The next day, Bonds is assigned to Homicide Division to investigate a connection between the assault and another stabbing, but is surprised to find Morales working alongside him on the case as his new partner. Investigating the evidence and the previous stabbing, Bonds links it to an unsolved murder, in which the victim had a pentagram carved into their body post mortem. With the help of a witness, Bonds identifies the suspect as Steve Rocklin, whose background includes links to a cult that deals cocaine. A few days later, Bonds and Morales are called to investigate a dead body in an alleyway, and determine it to be murder and linked to their investigation. Suspecting the cult link might be relevant and that Rocklin is the killer, Bonds and Morales predict where he will strike next and prevent him from killing again. Bonds and Morales pursue Rocklin, who is eventually killed in a traffic collision.

Investigating Rocklin's motive for the murders, Bonds and Morales realize that someone else is involved in the crimes: alongside finding cocaine in Rocklin's wrecked car, someone had torched Rocklin's home before investigators could search it. Bonds learns that Rocklin had connections to the late Jesse Bains and his brother Michael Bains, whom he learns is psychotic and extremely dangerous. At the same time, Bonds becomes suspicious of Morales' behavior, including a series of suspicious phone calls, and reports her to internal affairs after discovering some of the seized cocaine in her police locker.

Tracking Michael to a run-down house, Bonds and Morales acquire a search warrant and call for backup before raiding the house, defeating Michael and the cult members. Morales suddenly turns on Bonds and holds him at gunpoint, revealing herself as the cult's mole in the department, but is promptly gunned down by an internal affairs detective, who reveals they had been monitoring Morales since Bonds' report.

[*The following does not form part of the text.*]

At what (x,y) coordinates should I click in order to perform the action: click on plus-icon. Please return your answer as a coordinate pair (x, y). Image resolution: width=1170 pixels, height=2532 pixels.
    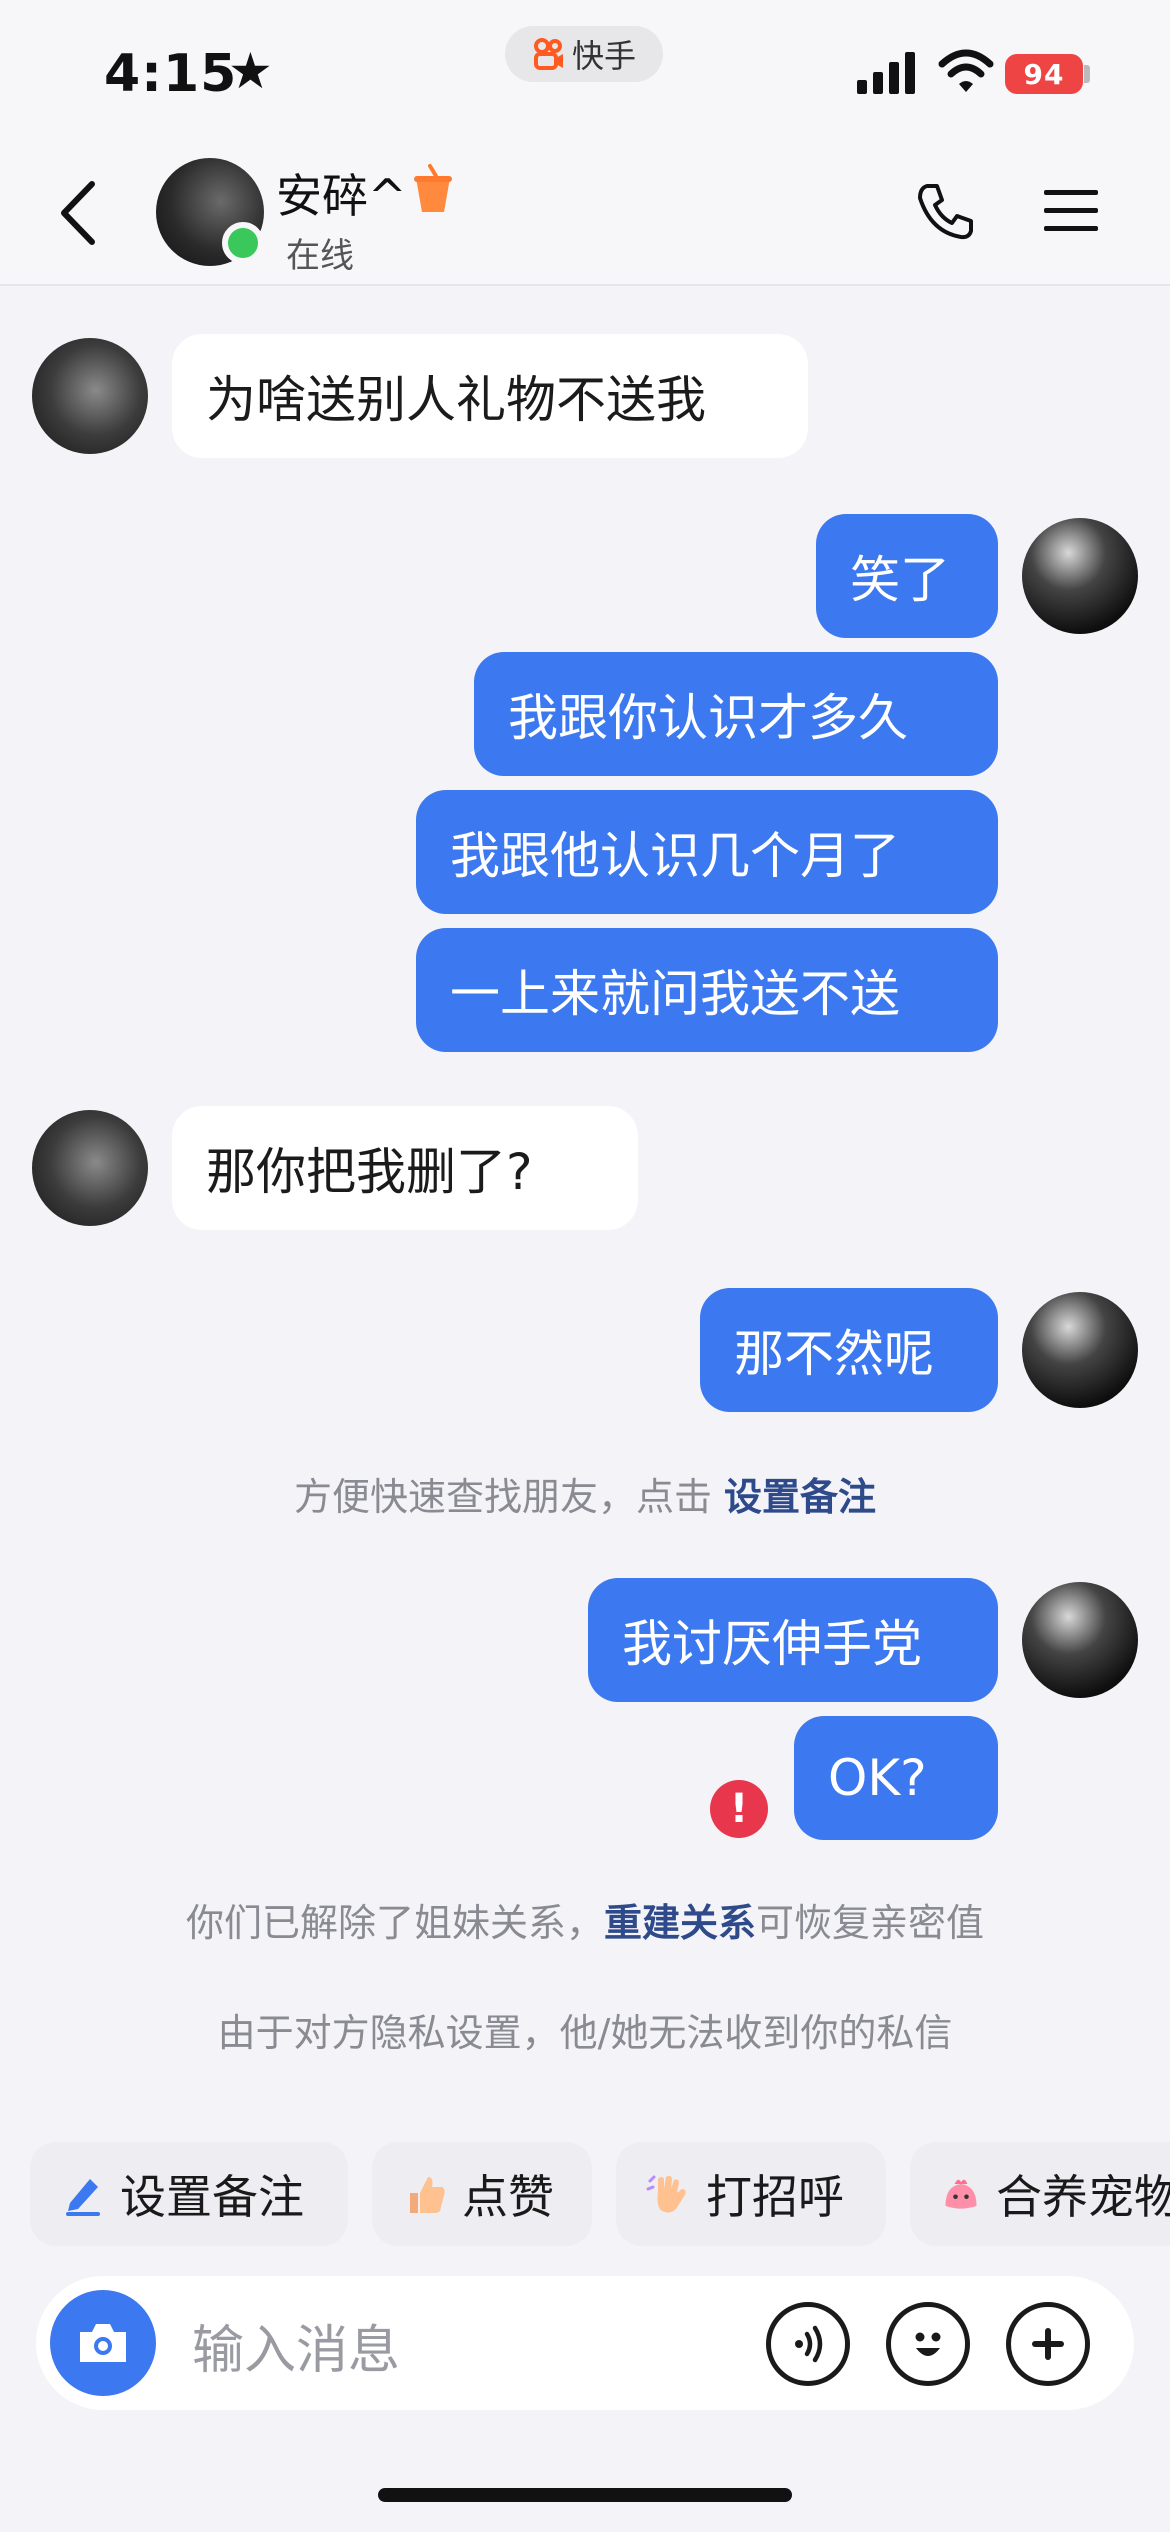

With the case concluded, Bonds visits Marie in the hospital, where she regains consciousness and announces she is pregnant with their first child.

==Development==
Released in 1991 for SCI version 1, Police Quest III is completely mouse-driven. It was only released for the IBM PC and the Amiga. During the late development stages of this game, Jim Walls left Sierra due to "circumstances". Sierra employee Jane Jensen finalized the writing for the still unfinished Police Quest III, and former LAPD chief Daryl F. Gates was named to take over the Police Quest series. Walls, along with several former Sierra employees, would go on to design Blue Force.

A Sega CD port of the game was announced, but was never released.

==Reception==
The first four Police Quest games totaled 850,000 sales by late 1995. However, Markus Krichel of PC Games noted that "interest on the part of the gamer fell slightly" with Police Quest: Open Season, which led Sierra On-Line to experiment with a new direction for the series with Police Quest: SWAT. According to Sierra, combined sales of the Police Quest series—including SWAT—surpassed 1.2 million units by the end of March 1996.

Computer Gaming World called Police Quest III "the best of the series to date", stating that the no-typing interface greatly improved gameplay. Amiga User International praised the graphics and realism of the Amiga version and gave the game a score of 91%. In reviewing the PC version, Zero likewise praised the graphics and realism, though they were critical of the long load times when moving from one location to another and the precision demanded by the controls, and awarded the game a total score of 79%. In 1992, Dragon gave the game 2 out of 5 stars.